Migrating OCR Enhancement from GPT-4 Turbo Vision Preview to GPT-4 Turbo GA
The introduction of Optical Character Recognition (OCR) enhancement as a component of the GPT-4 Turbo Vision Preview was aimed at generating higher-quality responses for dense texts, transformed images, and number-heavy financial documents. Although, the recent announcement regarding the GPT-4 Turbo 2024-04-09 General Availability (GA) model indicated that the OCR enhancement is not included in this GA version. This blog post delves into the details of how OCR enhancement functions, the additional system prompts used for OCR enhancement, and provides a code snippet that demonstrates how to replicate the OCR enhancement behavior in the GPT-4 Turbo 2024-04-09 GA model by modifying the input prompt.
How OCR enhancement works
OCR enhancement modifies input messages before sending them to the GPT-4 Vision model using the following steps:
Find the user prompt message that contains an image.
Call the OCR API for this image and obtain the OCR text.
Add the OCR text as additional content to the user prompt message.
Add an additional system prompt message to instruct the model on how to leverage the OCR text to improve the accuracy of the result.
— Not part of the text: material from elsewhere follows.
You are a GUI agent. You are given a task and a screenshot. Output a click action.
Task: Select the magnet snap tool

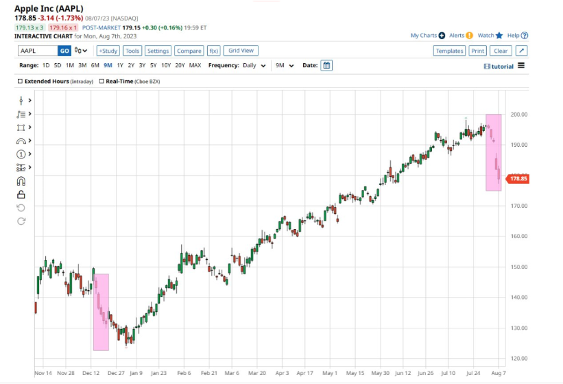click(x=21, y=181)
Why OCR enhancement is not supported in GA
Although OCR enhancement functionality provides simplicity by orchestrating OCR API call and prompt modification, it lacks customization of OCR technology and prompt instructions. Running the OCR enhancement process manually provides the following benefits:
Flexibility to choose a different version of OCR (i.e., documents with complex layout and table may benefit from markdown support instead of using plain text).
Flexibility to modify system instructions how OCR text is leveraged by GPT model (i.e., based on document type/quality/etc, leverage OCR text for numbers extraction but rely on GPT vision for signature detection, etc).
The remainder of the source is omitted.